Der Geschäftsführer des Kulturkreises der deutschen Wirtschaft, Stephan Frucht, sieht keinen Anlass zur Besorgnis, dass Konzerne in schlechten Zeiten ihre Kulturförderung zurückfahren. Hier ein Interview mit der dpa:

 Frage: Gibt es eine Tendenz, dass Unternehmen sich in Krisenzeiten von Kunst aus ihren Sammlungen trennen?

 Antwort: Ganz klar nein. Die Unternehmen sehen ihre Kunstsammlungen und Kulturengagements in der Regel als Beitrag ihrer eigenen gesellschaftlichen Verantwortung. Es macht keinen Sinn, solche Engagements in Krisenzeiten zu veräußern, da gesellschaftliche Verantwortung auch in schweren Zeiten weiterbesteht. Das wissen die Unternehmen. Ähnlich wie in Museen, die bei Etatkürzungen auch nicht gleich ihre Sammlung veräußern, sehen die Unternehmen ihre Kunstsammlungen als Teil ihrer Identität, auch wenn die Sammlungen jenseits des Kerngeschäfts der Unternehmen stehen. Hinzu kommt, dass die Kunstetats der Unternehmen zur Konsolidierung der Bilanz denkbar ungeeignet sind; dazu sind sie in ihrem Umfang viel zu klein und in ihrer Bedeutung viel zu groß.

 Frage: Leidet die Glaubwürdigkeit eines Unternehmens als Kultursponsor durch den Verkauf von eigenen Kunstwerken?

 Antwort: Nein, wenn eine Sammlung lebendig sein soll, muss sie auch Veränderungen unterliegen dürfen. Außerdem verlagern sich auch bei Unternehmenssammlungen gelegentlich die inhaltlichen Schwerpunkte. In solchen Fällen sind Verkäufe nicht nur unvermeidbar, sondern sogar erwünscht.

 Frage: Steht für Unternehmen letztlich immer die Gewinnmaximierung im Vordergrund?

 Antwort: Sicher nicht. Unternehmen müssen Gewinne machen, dazu sind sie sogar verpflichtet. Aber der Gewinn ist nicht die einzige Maxime. Gut geführte Unternehmen legen großen Wert auf eine gute Balance zwischen Leistungsorientierung und Wertekanon. Dazu gehört, dass gesellschaftlich wichtige und notwendige Anliegen gefördert werden, und zwar außerhalb einer kommerziellen Betrachtung.

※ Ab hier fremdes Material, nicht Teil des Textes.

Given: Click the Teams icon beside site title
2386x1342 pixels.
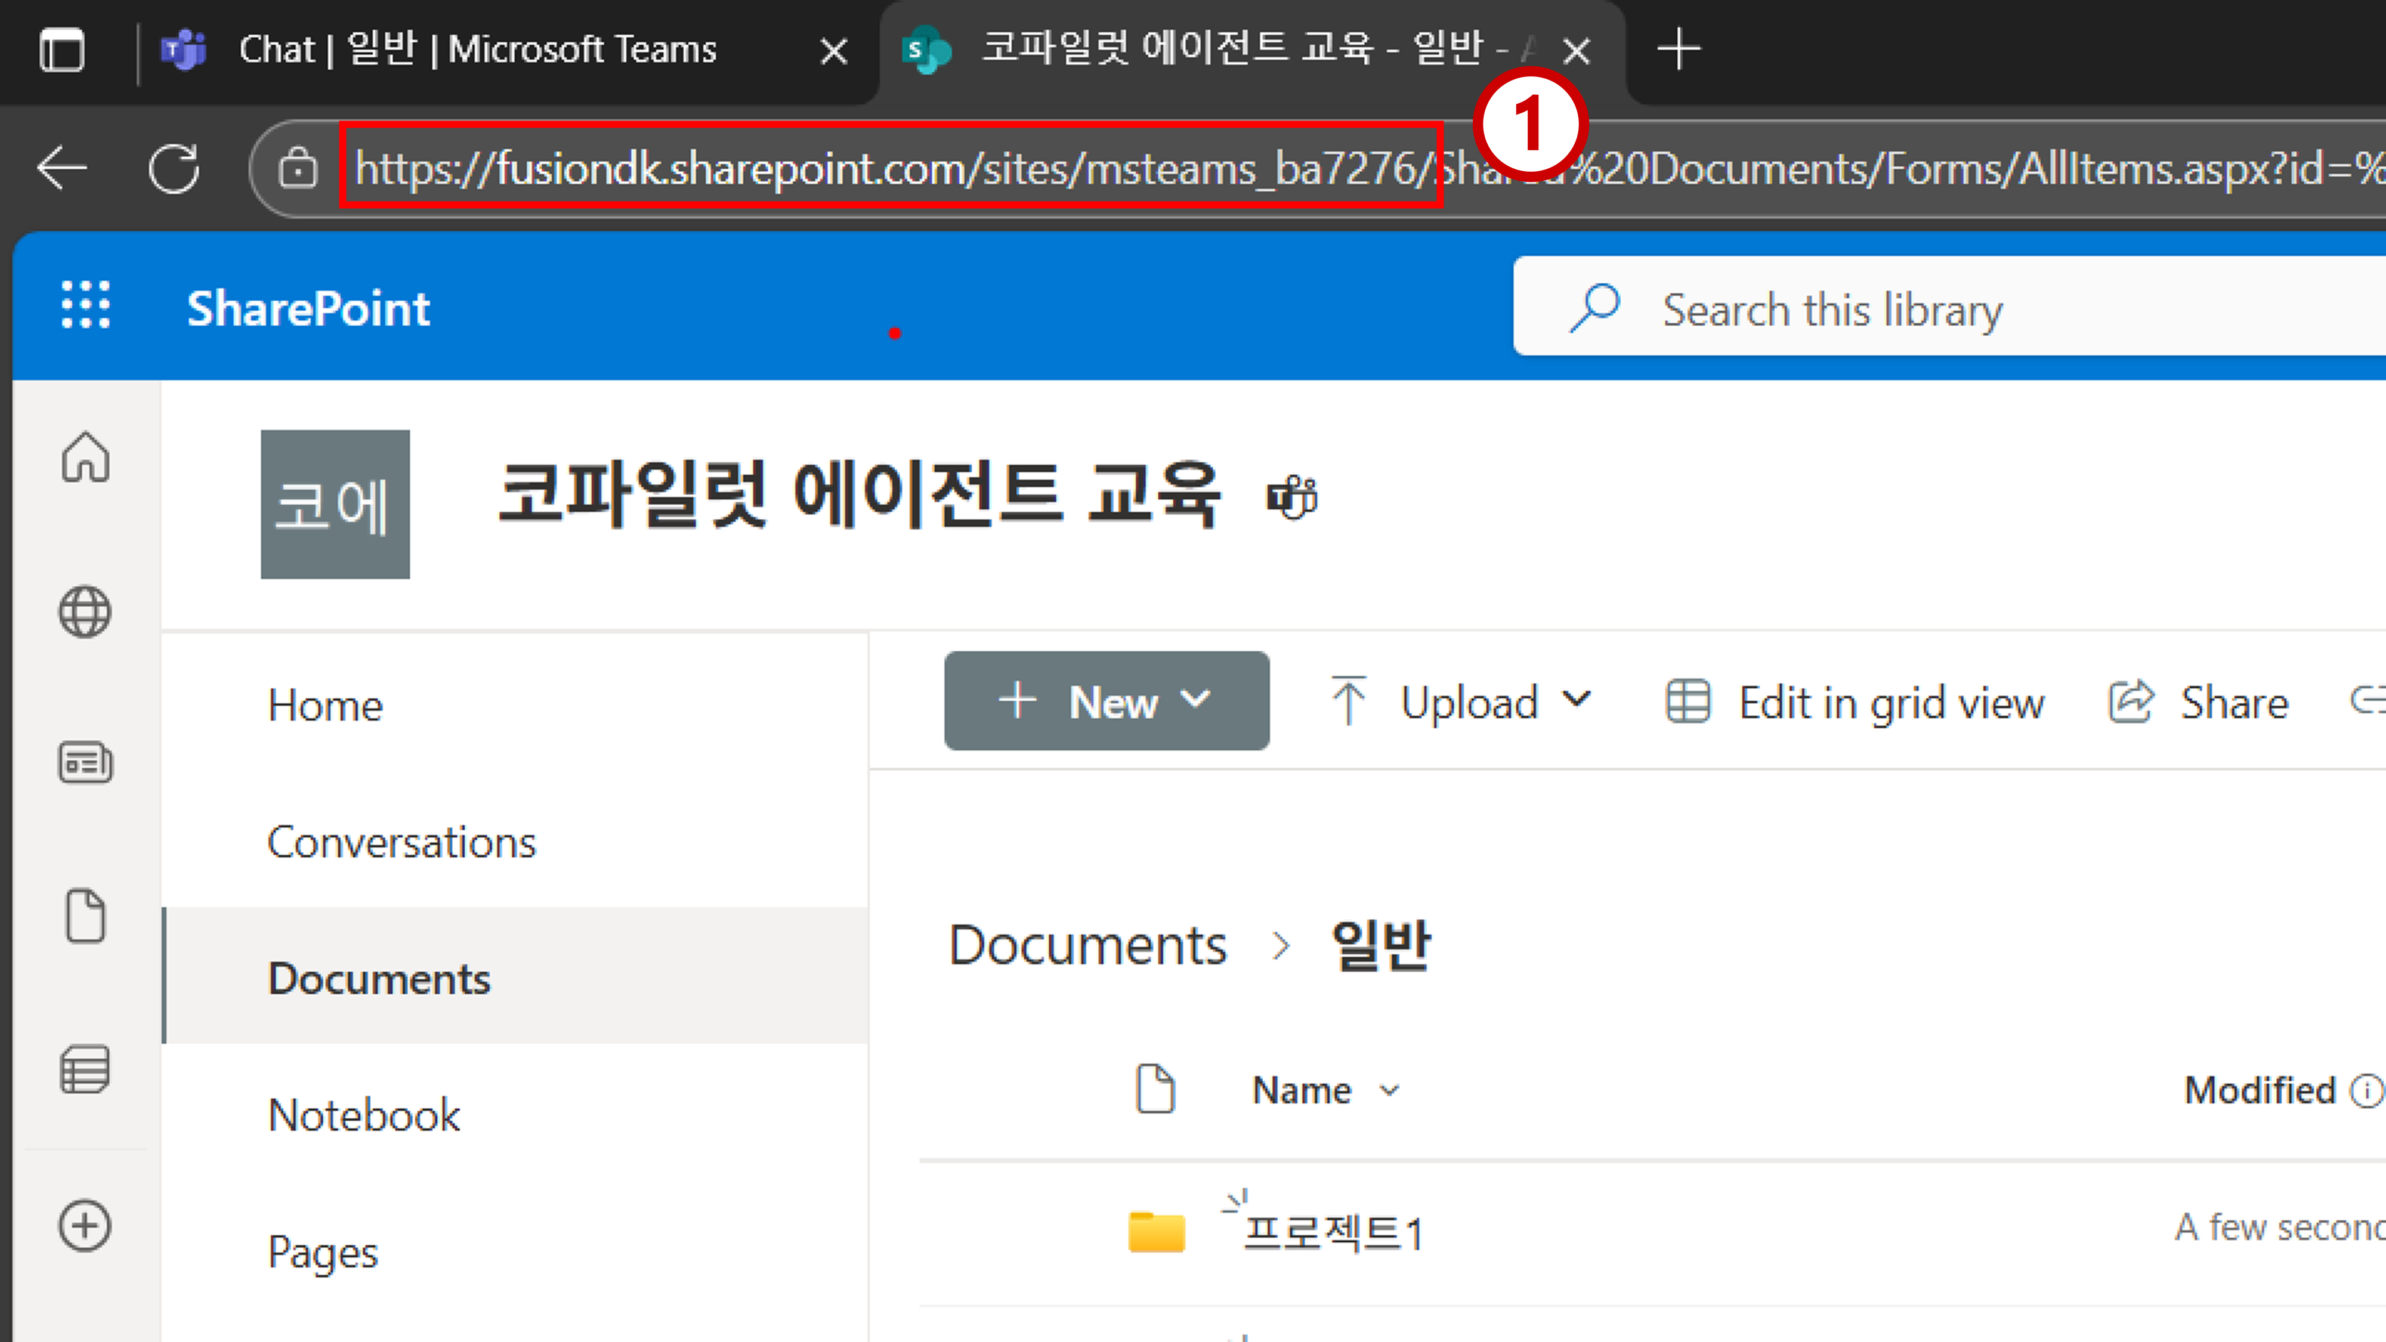Looking at the screenshot, I should click(1292, 497).
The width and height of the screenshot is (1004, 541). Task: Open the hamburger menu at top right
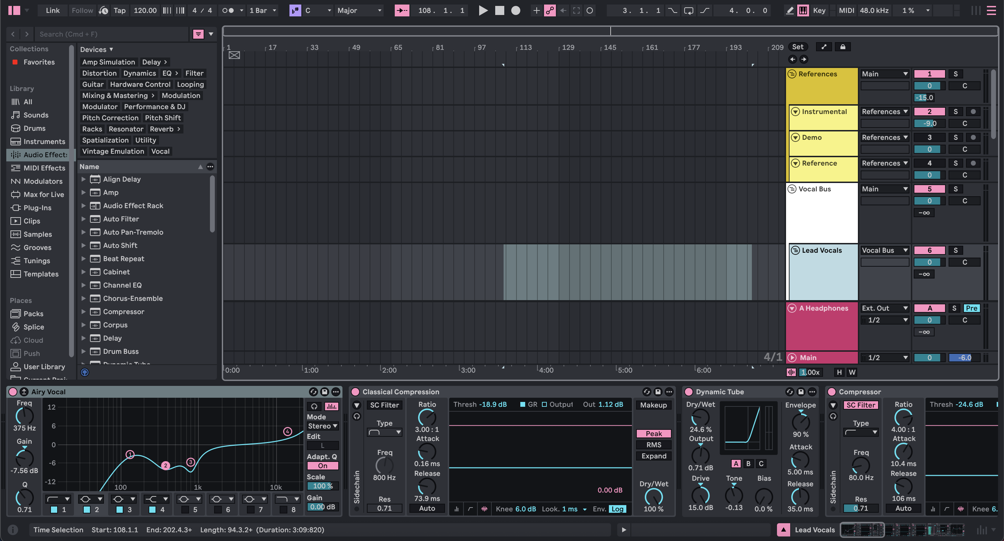[x=992, y=11]
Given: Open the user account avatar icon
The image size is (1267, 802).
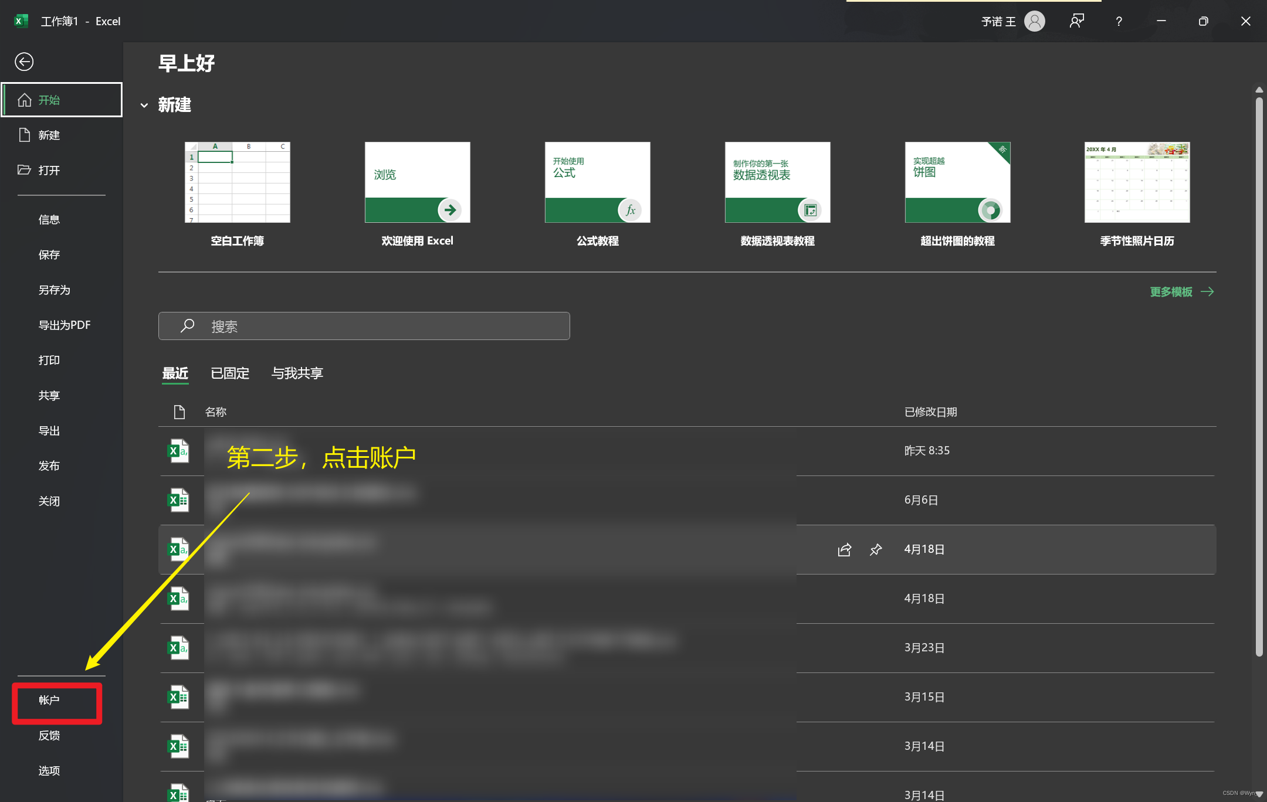Looking at the screenshot, I should point(1035,22).
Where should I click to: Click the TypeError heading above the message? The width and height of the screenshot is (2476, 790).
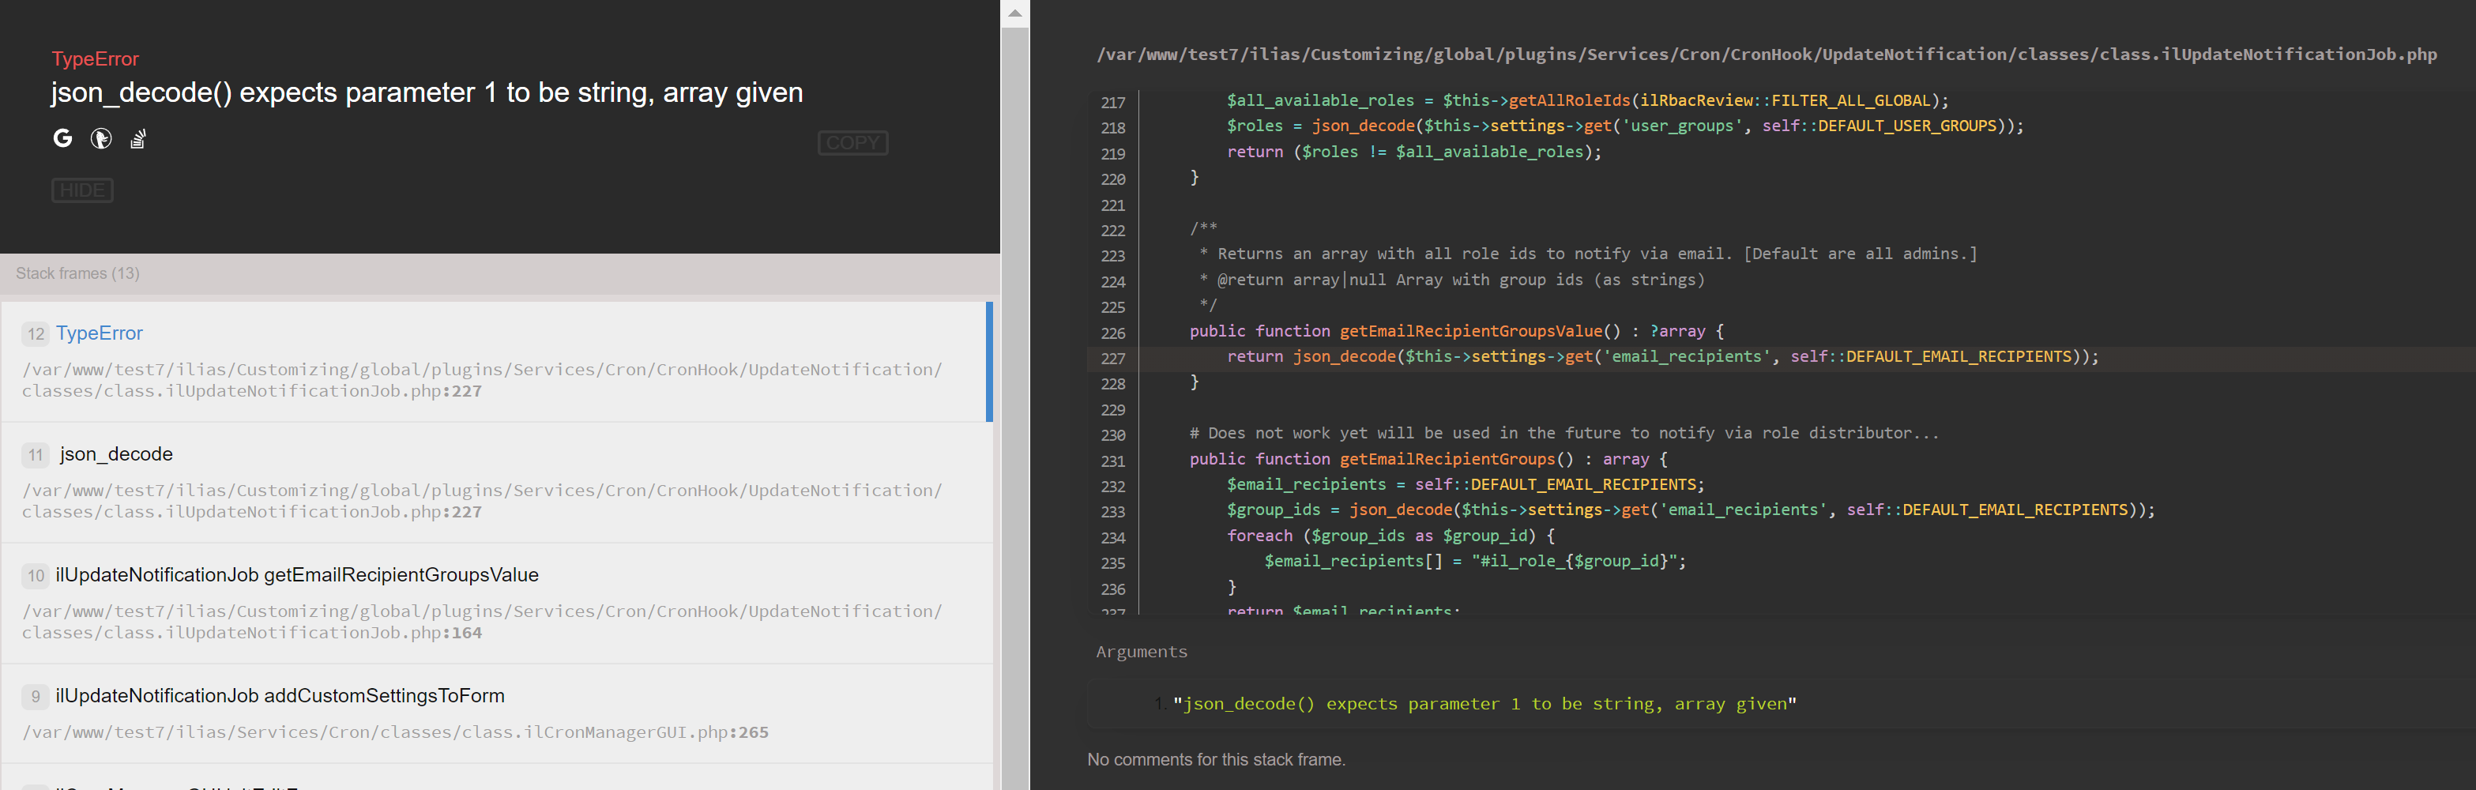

 Frage: Was halten Sie von Fördermodellen im Kulturbereich nach dem Vorbild der öffentlichen-privaten Partnerschaft (PPP) zwischen Eon und der Stadt Düsseldorf für das Museum Kunstpalast?

 Antwort: Als ich in der Enquete-Kommission des Deutschen Bundestages «Kultur in Deutschland» mitgearbeitet habe, wurde uns dieses Projekt als «Best Practice Beispiel» präsentiert. Auch heute bin ich noch der Meinung, dass dieses Projekt eine große Leistung der Beteiligten darstellt. Solche Partnerschaften sind aber zeitlebens auf innere und äußere Pflege angewiesen und können nicht auf ewig ohne Veränderungen existieren. Die Verantwortlichen müssen sich hier mit Augenmaß zwischen Erhalt und Erneuerung bewegen. Beides kostet Zeit, Kraft und Geld. Im Falle des Museums Kunstpalast lohnt sich dieser Einsatz bis heute.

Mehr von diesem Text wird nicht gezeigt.